In the southern oil region, meanwhile, clashes between troops and tribal militia fighters forced oil giant Royal Dutch/Shell to evacuate two facilities, the company said. Shell said there was no disruption to its production and exports.
Security forces have been battling militants in the north this week after Islamic fundamentalist gunmen launched their first attack since January, assaulting police stations Monday in the towns of Bama and Gworza. Four police officers and two civilians were killed.
Since then police and army troops have pursued the militants and on Thursday engaged in a gunbattle in the Gworza hills, near the border with Cameroon, killing 27 militants and two police, said Ade Ajakaiye, police commissioner for Borno state.
Security forces recovered 22 assault rifles and large quantities of ammunition. Five militants who fled into Cameroon were arrested by authorities there and will be returned to Nigeria, Ajakaiye said.
Nigerian army spokesman Col. Mohammed Yusuf confirmed that troops of the army's 21st Armored Brigade were involved with police in the operation to flush out the militants.
"We will get rid of them whether they're in the hills or the valleys," Yusuf said.
The radical sect known as Al-Sunna wal Jamma comprises mainly university students seeking to create a Taliban-style state in Africa's most populous nation.
It launched its first wave of attacks Dec. 31, targeting several police stations in northeastern Yobe state. Its uprising was put down by a government offensive in January that killed 20 militants and led to the arrests of 40 more.
Although the group lacks popular support, it was the first armed push for a strict Islamic regime in Nigeria's predominantly Muslim north since 12 states in the region - including Yobe and Borno - began adopting Islamic law in 2000.
Nigeria, a nation of more than 126 million people, is made up of a majority-Muslim north and a heavily Christian south and is frequently rocked by sectarian violence.

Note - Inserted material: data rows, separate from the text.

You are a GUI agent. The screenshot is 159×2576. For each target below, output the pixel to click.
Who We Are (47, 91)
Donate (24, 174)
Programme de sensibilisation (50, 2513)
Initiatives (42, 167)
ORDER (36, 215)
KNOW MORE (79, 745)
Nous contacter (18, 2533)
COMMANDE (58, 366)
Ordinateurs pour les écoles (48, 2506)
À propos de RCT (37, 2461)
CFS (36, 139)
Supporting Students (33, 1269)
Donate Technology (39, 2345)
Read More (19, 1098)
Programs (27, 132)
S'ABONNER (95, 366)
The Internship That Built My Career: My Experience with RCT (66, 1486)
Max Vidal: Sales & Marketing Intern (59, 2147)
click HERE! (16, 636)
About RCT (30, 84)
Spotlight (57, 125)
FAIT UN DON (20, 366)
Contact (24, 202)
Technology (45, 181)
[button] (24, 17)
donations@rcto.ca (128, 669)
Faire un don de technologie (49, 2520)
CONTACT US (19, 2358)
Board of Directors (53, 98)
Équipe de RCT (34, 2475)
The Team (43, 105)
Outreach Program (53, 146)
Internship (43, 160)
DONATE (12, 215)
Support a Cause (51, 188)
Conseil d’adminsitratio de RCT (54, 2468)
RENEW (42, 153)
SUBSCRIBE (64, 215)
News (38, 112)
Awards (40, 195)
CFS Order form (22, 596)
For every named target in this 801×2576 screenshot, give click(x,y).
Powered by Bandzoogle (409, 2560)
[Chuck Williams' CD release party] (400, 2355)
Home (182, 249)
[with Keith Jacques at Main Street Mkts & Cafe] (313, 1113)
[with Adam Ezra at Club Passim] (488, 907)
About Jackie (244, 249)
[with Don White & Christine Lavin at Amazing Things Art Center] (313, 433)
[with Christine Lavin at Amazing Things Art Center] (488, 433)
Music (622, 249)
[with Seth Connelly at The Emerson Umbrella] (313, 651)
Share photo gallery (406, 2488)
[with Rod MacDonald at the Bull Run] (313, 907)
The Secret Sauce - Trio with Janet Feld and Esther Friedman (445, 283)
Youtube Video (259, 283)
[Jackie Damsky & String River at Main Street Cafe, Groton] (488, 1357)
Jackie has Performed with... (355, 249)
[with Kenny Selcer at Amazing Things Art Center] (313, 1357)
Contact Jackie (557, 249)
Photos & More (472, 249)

In the south, the military was launching an offensive against militia fighters around Sombreiro River, said army spokesman Capt. Ogbonna Kanu.
Shell evacuated the Soku gas platform and the Ekulama oil pumping station as a precaution because of clashes nearby. Shell accounts for about half of Nigeria's daily exports of 2.5 million barrels.
In fighting Friday, militia fighters pushed back government troops along the river, said militia leader Moujahid Dokubo-Asari.
"They were forced to withdraw. We also withdrew because daylight was approaching and we wanted to avoid raids by helicopter gunships," Dokubo-Asari told The Associated Press by satellite phone.
He said his fighters suffered no casualties, but he could not say whether any soldiers were killed.
Dokubo-Asari's Niger Delta People's Volunteer Force claims to be fighting for self-determination for an estimated 8 million ethnic Ijaws, the largest tribe in the impoverished oil region. Residents accuse the government and oil companies of cheating them out of wealth produced in their land.